Spread specific number of deployment pods per node

6/13/2021

I have an EKS node group with 2 nodes for compute workloads. I use a taint on these nodes and tolerations in the deployment. I have a deployment with 2 replicas I want these two pods to be spread on these two nodes like one pod on each node.

I tried using:

affinity:
    podAntiAffinity:
      preferredDuringSchedulingIgnoredDuringExecution:
      - weight: 1
        podAffinityTerm:
          labelSelector:
            matchExpressions:
            - key: app
              operator: In
              values:
              - appname

Each pod is put on each node but if I updated the deployment file like changing its image name, it fails to schedule a new pod.

I also tried:

      topologySpreadConstraints:
        - maxSkew: 1
          topologyKey: type
          whenUnsatisfiable: DoNotSchedule
          labelSelector:
            matchLabels:
              type: compute

but they aren't spread evenly like 2 pods on a node.

-- Icarus
amazon-eks
kubernetes

3 Answers

9/1/2021

I was having the same problem with pods failing to schedule and getting stuck in pending state while rolling out new versions while my goal was to run exactly 3 pods at all times, 1 on each of the 3 available nodes.

That means I could not use maxUnavailable: 1 because that would temporarily result in less than 3 pods during the rollout.

Instead of using the app name label for matching anti-affinity, I ended up using a label with a random value ("version") on each deployment. This means new deployments will happily schedule pods to nodes where a previous version is still running, but the new versions will always be spread evenly.

Something like this:

apiVersion: apps/v1
kind: Deployment
spec:
  replicas: 3
  template:
    metadata:
      labels:
        deploymentVersion: v1
    spec:
      affinity:
        podAntiAffinity:
          requiredDuringSchedulingIgnoredDuringExecution:
            - labelSelector:
                matchExpressions:
                  - key: deploymentVersion
                    operator: In
                    values:
                      - v1
              topologyKey: "kubernetes.io/hostname"

v1 can be anything that's a valid label and changes on every deployment attempt.

I'm using envsubst to have dynamic variables in yaml files:

DEPLOYMENT_VERSION=$(date +%s) envsubst < deploy.yaml | kubectl apply -f -

And then the config looks like this:

apiVersion: apps/v1
kind: Deployment
spec:
  replicas: 3
  template:
    metadata:
      labels:
        deploymentVersion: v${DEPLOYMENT_VERSION}
    spec:
      affinity:
        podAntiAffinity:
          requiredDuringSchedulingIgnoredDuringExecution:
            - labelSelector:
                matchExpressions:
                  - key: deploymentVersion
                    operator: In
                    values:
                      - v${DEPLOYMENT_VERSION}
              topologyKey: "kubernetes.io/hostname"

I wish Kubernetes offered a more straightforward way to achieve this.

-- salomvary
Source: StackOverflow

6/13/2021

You can use DeamonSet instead of Deployment. A DaemonSet ensures that all (or some) Nodes run a copy of a Pod. As nodes are added to the cluster, Pods are added to them. As nodes are removed from the cluster, those Pods are garbage collected. Deleting a DaemonSet will clean up the Pods it created.

See documentation for Deamonset

-- pcsutar
Source: StackOverflow

6/14/2021

Try adding:

spec:
  strategy:
    type: RollingUpdate
    rollingUpdate:
      maxSurge: 0
      maxUnavailable: 1

By default K8s is trying to scale the new replicaset up first before it starts downscaling the old replicas. Since it cannot schedule new replicas (because antiaffinity) they are stuck in pending state.

Once you set the deployment's maxSurge=0, you tell k8s that you don't want the deployment to scale up first during update, and thus in result it can only scale down making place for new replicas to be scheduled.

Setting maxUnavailable=1 tells k8s to replace only one pod at a time.

-- Matt
Source: StackOverflow
**********
[Short task 1] Reproduce the passage from the Kubernetes pod-spreading thread from "By default K8s" to "in pending state.".
[Short task 2] Recast the paragraph of the Kubernetes pod-spreading thread that begins "You can use DeamonSet instead of Deployment" as a short bulleted list, keeping its main facts.
[Short task 3] In the Kubernetes pod-spreading thread, what does setting maxUnavailable=1 tell Kubernetes to do?

[Dataset excerpt]
**********
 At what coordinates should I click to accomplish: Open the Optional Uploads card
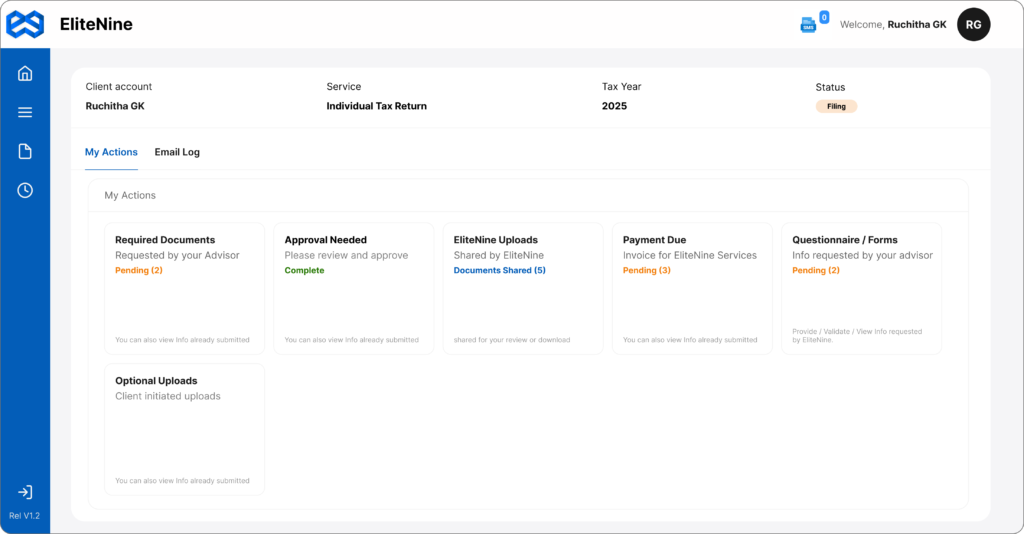click(x=184, y=429)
**********
[Written solution 1]
By default K8s is trying to scale the new replicaset up first before it starts downscaling the old replicas. Since it cannot schedule new replicas (because antiaffinity) they are stuck in pending state.

[Written solution 2]
- Use a DaemonSet in place of a Deployment.
- A DaemonSet ensures that all (or some) nodes run a copy of a Pod.
- When nodes are added to the cluster, Pods are added to them.
- When nodes are removed from the cluster, their Pods are garbage collected.
- Deleting a DaemonSet cleans up the Pods it created.

[Written solution 3] It tells Kubernetes to replace only one pod at a time.